15 MARS 2021

"Soigner à tout prix" - Voyage au purgatoire

Pour son documentaire "Soigner à tout prix", Ilan Klipper s’est immergé dans le service de réanimation de l’hôpital Bichat lors du premier confinement. Une incursion bouleversante dans un monde parallèle. Entretien.

Media

Votre film débute par une séquence dure, où l’on passe plusieurs minutes avec un homme intubé. Pourquoi ce choix ?

Ilan Klipper : D’entrée de jeu, il s’agit de montrer ce qui se passe lorsqu’on est frappé par le Covid-19 et que ça tourne mal. Le film s’intéresse à des cas sévères, en réanimation, à des patients pour la plupart âgés de 55 à 65 ans. L’objectif est de dévoiler au spectateur la réalité d’une crise sanitaire que la litanie de chiffres parfois arbitraires et les interviews chocs ne permettent pas d’appréhender. Au fil de séquences diverses, comme un puzzle à assembler, on raconte la vie quotidienne d’un service de réanimation, sans dicter ce qu’il faut en penser, sans être manichéen ni anxiogène. Honnêtement, c’est un autre monde. Lorsqu’on arrive dans le couloir, on n’ose pas regarder autour de soi : il y a des gens branchés partout, des bruits de machines, une agitation constante… On sent qu’on frôle la mort, comme si on se trouvait au purgatoire : le dernier endroit où les médecins tentent quelque chose, avant la fin.

 

Les soignants vous semblaient-ils eux-mêmes en détresse ?

Ilan Klipper : Non, pas vraiment. Je n’ai commencé à tourner qu’au deuxième mois du premier confinement, et durant vingt-six jours, mais dans ce service, ils ne semblaient ni paniqués ni submergés par l’angoisse. Ce qui m’a surtout impressionné, c’est leur rythme : ils courent tout le temps! Leurs journées sont complètement dingues, très intenses. Ils passent sans cesse d’un patient à un autre, ont à peine le temps de manger. Le moindre geste, comme retourner quelqu’un sur le ventre, prend un temps fou et mobilise quatre infirmiers, des aides-soignants…

 

Lors d’une autre séquence, on découvre l’équipe médicale en train de débattre de la poursuite des soins d’un patient intubé…

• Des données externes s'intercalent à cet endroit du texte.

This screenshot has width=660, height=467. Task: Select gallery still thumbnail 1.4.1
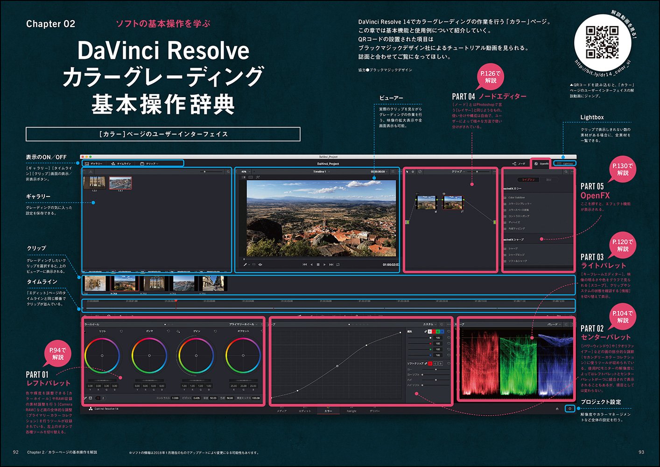(x=120, y=183)
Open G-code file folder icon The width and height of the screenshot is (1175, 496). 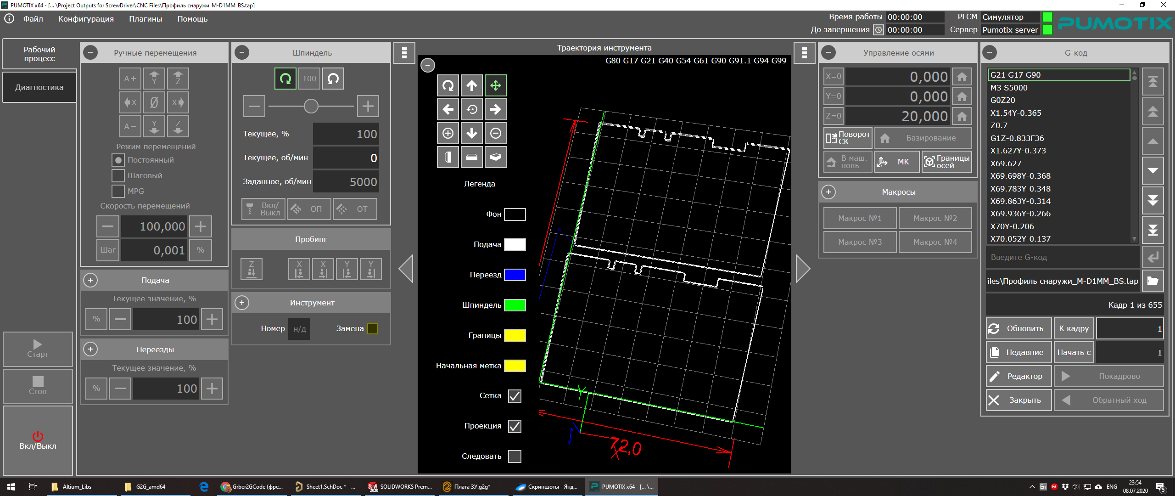click(1153, 281)
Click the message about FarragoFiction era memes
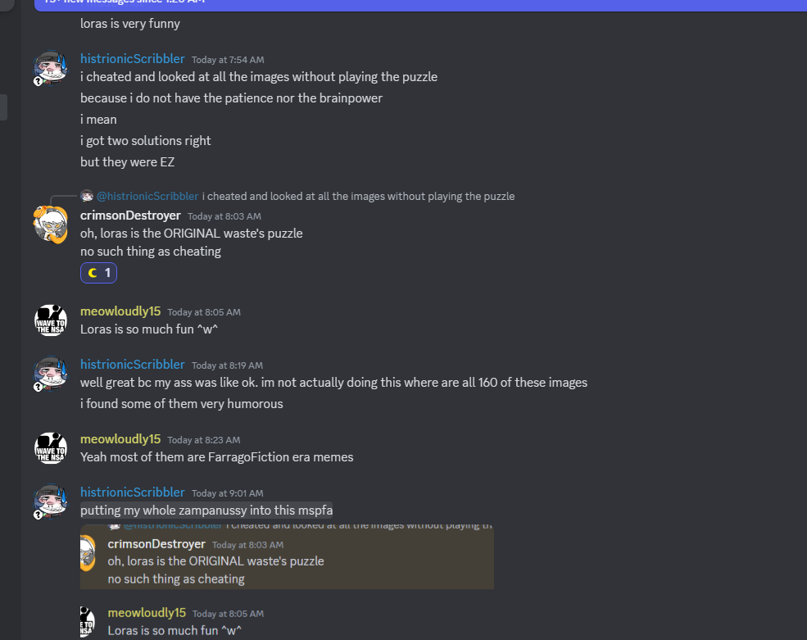 click(x=216, y=457)
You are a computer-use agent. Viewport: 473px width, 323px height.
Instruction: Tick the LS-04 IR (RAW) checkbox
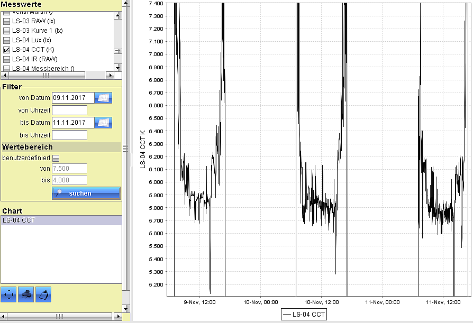coord(7,59)
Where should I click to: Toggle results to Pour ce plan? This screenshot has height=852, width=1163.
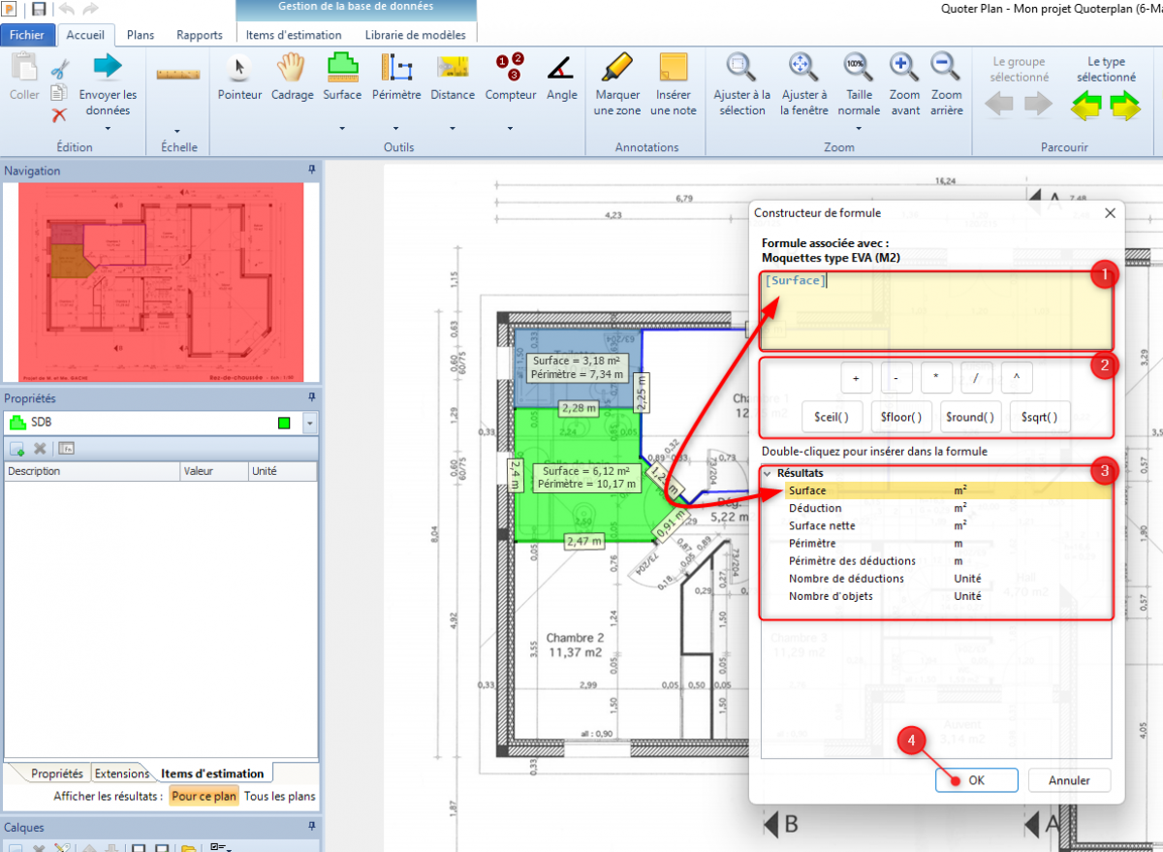tap(204, 797)
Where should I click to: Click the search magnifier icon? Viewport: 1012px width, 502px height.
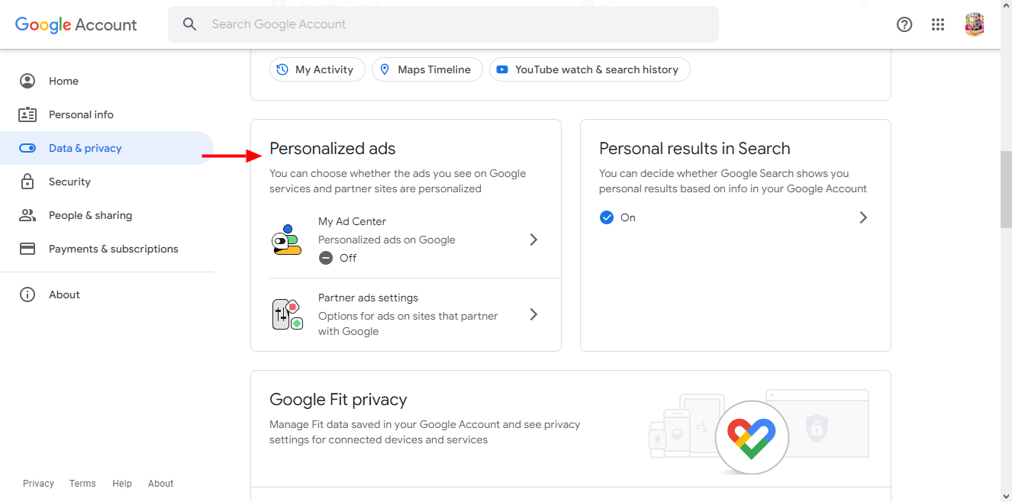(190, 24)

Ilan Klipper : C’est ce qu’ils appellent les réunions éthiques. Lorsqu’un patient arrive à un stade critique, son bilan est analysé par le service – infirmières, aides-soignants, médecins, médecin-chef – et chacun donne son avis sur la manière de poursuivre les soins ou, dans les cas extrêmes, de les arrêter. Il s’agit d’un aspect passionnant du métier, car on découvre que les paramètres médicaux ne sont plus seulement objectifs. Les soignants débattent, s’opposent. Mais l’absence de consensus profitera toujours au malade.